▸ Work to complete
Every line that contains the word "will" should be copied from the records below.
Data for processing below:
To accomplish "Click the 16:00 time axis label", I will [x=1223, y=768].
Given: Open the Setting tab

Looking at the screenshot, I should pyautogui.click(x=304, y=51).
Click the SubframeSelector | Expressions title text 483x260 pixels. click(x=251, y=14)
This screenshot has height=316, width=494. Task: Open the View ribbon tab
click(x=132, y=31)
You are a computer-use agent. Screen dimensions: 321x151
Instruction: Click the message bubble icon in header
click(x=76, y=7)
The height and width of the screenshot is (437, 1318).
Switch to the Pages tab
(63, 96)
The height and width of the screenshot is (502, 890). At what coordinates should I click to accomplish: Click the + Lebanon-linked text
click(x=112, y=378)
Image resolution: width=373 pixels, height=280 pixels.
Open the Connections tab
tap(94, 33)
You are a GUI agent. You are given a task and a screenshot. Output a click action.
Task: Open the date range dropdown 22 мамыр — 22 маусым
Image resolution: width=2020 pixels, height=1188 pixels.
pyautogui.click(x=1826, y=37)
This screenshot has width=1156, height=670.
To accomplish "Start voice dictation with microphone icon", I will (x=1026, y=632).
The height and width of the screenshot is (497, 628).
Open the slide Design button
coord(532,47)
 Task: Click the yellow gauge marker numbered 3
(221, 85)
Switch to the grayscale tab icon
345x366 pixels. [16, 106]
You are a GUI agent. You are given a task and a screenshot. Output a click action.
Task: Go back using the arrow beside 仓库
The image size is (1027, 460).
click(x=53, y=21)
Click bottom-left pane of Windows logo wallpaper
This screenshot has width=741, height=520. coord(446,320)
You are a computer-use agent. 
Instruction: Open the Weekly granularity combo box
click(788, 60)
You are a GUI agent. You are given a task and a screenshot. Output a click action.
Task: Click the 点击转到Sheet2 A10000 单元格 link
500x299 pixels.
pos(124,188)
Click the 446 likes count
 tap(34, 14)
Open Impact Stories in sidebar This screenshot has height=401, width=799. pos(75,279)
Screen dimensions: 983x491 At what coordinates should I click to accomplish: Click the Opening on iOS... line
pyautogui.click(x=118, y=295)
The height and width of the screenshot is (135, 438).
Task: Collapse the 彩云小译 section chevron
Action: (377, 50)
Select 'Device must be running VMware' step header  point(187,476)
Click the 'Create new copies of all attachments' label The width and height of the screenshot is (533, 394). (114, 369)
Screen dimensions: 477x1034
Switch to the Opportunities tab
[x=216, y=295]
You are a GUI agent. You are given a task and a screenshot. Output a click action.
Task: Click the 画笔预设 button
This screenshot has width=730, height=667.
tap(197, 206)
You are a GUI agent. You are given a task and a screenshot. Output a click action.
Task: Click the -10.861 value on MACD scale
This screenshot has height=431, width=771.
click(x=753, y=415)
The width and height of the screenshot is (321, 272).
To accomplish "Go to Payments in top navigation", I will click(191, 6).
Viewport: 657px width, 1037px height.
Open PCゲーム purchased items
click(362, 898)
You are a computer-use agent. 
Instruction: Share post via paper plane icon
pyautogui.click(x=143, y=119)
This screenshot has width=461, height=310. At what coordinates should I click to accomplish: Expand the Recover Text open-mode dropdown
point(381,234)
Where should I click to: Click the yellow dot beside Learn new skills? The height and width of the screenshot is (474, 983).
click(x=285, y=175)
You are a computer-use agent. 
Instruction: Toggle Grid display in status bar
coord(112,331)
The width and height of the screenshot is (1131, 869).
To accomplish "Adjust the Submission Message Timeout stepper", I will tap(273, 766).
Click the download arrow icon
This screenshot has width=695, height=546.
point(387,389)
End of Data for processing.
▸ Completed task
To accomplish "Click the 16:00 time axis label", I will [x=1223, y=768].
To accomplish "Start voice dictation with microphone icon", I will (x=1026, y=632).
To accomplish "Go to Payments in top navigation", I will click(191, 6).
To accomplish "Adjust the Submission Message Timeout stepper", I will tap(273, 766).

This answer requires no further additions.